Bisnis.com, JAKARTA – Indonesia for Global Justice meminta Pemerintah tetap memperjuangkan kepentingan pertanian Indonesia melalui pembahasan Doha Development Agenda (DDA) dalam perundingan Konferensi Tingkat Menteri ke-10 World Trade Organization di Nairobi, Kenya.
Research & Monitoring IGJ Rahcmi Hertanti mengatakan langkah mempertahankan DDA menjadi penting, karena mandat Doha yang dihasilkan dalam KTM Hongkong paska putaran Doha berisi mengenai agenda pembangunan yang pro terhadap negara berkembang.
“Penyelesaian perundingan putaran doha akan menguntungkan Indonesia,” kata Rachmi kepada Bisnis, Rabu (16/12/2015).
Kelanjutan perundingan tersebut akan sangat penting bagi sektor pertanian di Indonesia, karena di dalam DDA memuat agenda untuk melindungi pertanian negara berkembang melalui penerapan mekanismme special and differential treatment. Selain itu juga penghapusan pembatasan subsidi dalam cadangan pangan publik dan mendorong pencabutan subsidi pertanian di negara maju, yang selama ini merugikan negara berkembang.
Di sisi lain, negara maju melalui Amerika Serikat dan Uni Eropa mendesak untuk tidak melanjutkan putaran Doha. Penolakan terhadap DDA, menurut Rachmi berarti negara-negara tersebut memang tidak menginginkan agenda pembangunan yang lebih adil, tetapi memaksa untuk merundingkan isu-isu yang lebih mengakomodir kepentingan mereka.
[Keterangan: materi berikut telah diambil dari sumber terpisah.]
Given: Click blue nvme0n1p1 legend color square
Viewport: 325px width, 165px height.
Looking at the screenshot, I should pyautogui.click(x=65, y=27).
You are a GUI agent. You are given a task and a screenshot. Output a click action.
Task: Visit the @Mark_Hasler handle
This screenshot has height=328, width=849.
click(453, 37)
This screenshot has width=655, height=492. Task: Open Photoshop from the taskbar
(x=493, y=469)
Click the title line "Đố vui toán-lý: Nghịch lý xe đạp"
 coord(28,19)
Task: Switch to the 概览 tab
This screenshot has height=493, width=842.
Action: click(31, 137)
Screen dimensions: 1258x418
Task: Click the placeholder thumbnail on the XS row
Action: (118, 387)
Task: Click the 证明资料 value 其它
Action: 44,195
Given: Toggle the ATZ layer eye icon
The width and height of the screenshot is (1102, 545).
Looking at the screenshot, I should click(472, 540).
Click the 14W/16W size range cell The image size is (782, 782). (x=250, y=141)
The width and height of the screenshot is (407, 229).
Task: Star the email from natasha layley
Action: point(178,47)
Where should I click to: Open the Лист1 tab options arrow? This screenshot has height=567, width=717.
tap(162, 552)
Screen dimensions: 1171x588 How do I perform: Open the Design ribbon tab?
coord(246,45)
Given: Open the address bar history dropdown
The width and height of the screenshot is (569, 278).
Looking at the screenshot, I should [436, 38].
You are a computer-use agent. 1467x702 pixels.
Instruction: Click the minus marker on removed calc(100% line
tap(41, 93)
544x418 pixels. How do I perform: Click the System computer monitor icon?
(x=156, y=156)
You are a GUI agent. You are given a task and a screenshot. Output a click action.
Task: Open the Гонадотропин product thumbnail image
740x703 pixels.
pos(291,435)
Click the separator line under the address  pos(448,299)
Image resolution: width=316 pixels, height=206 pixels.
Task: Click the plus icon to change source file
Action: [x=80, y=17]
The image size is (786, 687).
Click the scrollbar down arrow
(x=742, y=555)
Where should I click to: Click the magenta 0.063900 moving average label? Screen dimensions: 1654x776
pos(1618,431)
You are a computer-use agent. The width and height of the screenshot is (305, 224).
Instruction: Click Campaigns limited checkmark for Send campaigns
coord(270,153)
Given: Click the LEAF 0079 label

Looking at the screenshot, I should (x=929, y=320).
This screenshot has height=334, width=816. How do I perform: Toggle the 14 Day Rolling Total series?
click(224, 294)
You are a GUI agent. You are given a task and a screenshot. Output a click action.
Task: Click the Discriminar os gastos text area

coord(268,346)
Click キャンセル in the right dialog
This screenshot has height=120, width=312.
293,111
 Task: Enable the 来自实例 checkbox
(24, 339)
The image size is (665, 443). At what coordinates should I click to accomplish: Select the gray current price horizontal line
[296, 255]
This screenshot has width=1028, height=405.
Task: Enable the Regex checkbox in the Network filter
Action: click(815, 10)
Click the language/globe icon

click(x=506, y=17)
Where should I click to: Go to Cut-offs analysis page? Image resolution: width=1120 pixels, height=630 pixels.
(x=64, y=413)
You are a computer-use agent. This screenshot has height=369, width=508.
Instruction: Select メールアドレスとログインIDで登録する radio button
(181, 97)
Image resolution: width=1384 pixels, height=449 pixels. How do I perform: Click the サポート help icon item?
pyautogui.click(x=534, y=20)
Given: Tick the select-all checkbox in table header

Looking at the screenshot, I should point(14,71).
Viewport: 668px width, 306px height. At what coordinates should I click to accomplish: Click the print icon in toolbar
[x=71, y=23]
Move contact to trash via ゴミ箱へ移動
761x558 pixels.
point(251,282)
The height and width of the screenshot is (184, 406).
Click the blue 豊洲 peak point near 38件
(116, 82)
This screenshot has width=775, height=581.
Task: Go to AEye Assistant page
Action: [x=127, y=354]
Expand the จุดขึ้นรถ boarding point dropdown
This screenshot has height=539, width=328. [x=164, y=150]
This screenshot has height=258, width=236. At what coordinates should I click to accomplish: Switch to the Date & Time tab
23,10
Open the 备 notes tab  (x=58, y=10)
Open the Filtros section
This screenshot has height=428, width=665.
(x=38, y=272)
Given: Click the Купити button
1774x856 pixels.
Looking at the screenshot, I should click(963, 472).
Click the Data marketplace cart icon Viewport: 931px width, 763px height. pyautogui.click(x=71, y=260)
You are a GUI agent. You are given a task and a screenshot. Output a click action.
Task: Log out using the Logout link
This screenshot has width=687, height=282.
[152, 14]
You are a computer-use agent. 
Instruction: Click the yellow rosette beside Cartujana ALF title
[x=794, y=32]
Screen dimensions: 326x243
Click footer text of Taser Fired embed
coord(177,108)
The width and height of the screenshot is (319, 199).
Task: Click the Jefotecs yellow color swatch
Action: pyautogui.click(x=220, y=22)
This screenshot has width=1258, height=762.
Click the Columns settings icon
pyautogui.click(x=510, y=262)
Rachmi menyebutkan, perkembangan perundingan di WTO saat ini mengarah pada tekanan AS dan EU kepada Negara Berkembang untuk tidak lagi melanjutkan pembahasan agenda pembangunan Doha. Alasannya, mereka tidak ingin subsidi pertaniannya diganggu oleh negara berkembang, dan mengarahkan WTO pada perundingan isu Singapura.
"Isu Singapura itu upaya lama AS untuk memassifkan liberalisasi di sektor pengadaan barang pemerintah, investasi, fasilitasi perdagangan, dan aturan kompetisi. Menghentikan pembahasan DDA demi isu ini akan menjadi bencana bagi sektor pertanian Indonesia."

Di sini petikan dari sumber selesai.